// Research / Custom Fine-tuning

Synthetic data that survives eval.

Teacher distillation from Llama-405B, Qwen-72B, or DeepSeek-V3. Self-instruct, evol-instruct, persona-based generation. Then the part that matters: MinHash deduplication, reward-model filtering, n-gram and embedding contamination checks against your evals. Most synthetic data is mediocre - the pipeline that throws 80% of it away is the deliverable.

// What we see

Synthetic data is mostly a filtering problem, not a generation problem.

01

Teams generate 1M and train on all of it

Raw synthetic output is mostly noise - teacher hallucinations, repetitive prompts, format breaks, off-task responses.
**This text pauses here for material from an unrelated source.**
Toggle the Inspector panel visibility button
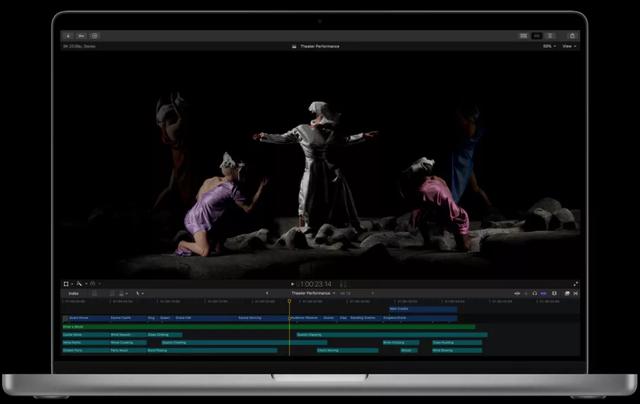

Train on all of it and the model regresses on the eval. The kept fraction after filtering - usually 10–25% of raw - is what trains the model. The throw-away ratio is the engagement.

02

Single-teacher monoculture

Distill only from GPT-5 or only from Claude and the student inherits that single teacher's quirks - refusal patterns, hallucination shapes, style tics, factual blindspots. Multi-teacher ensembling and persona-based generation widen the prompt and response distribution so the student doesn't just imitate one model.

03

Contamination silently inflates eval scores

Synthetic prompts overlap eval sets more often than people expect - teachers regurgitate benchmark questions verbatim. Without n-gram and embedding-space contamination checks, your benchmark numbers are lies. We've seen 5–20% leakage rates on uncurated synthetic mixes against MMLU and HumanEval.

// Case Study

GDPR-compliant PII redaction - 24 EU languages, drop-in

Every GDPR-bound team we worked with was hand-rolling their own preprocessing - regex stacks, per-language NER, hours of pipeline work per dataset, and coverage that stopped at the languages they had labelers for. We shipped `bardsai/eu-pii-anonimization-multilang` as the drop-in library that replaces all of it: one import covers 24 EU languages with a GDPR-aware tagging schema, recall-tuned because false negatives leak. 0.890 F2 on the Gretel benchmark; hours of pipeline work collapse to seconds per dataset.

  • 0.890

    F2 on Gretel PII benchmark

  • 24

    EU languages with one model

  • Hours → s

    preprocessing per dataset

Read the case study
GDPR-compliant PII redaction - 24 EU languages, drop-in

// What we do

Three layers, from generation to provenance.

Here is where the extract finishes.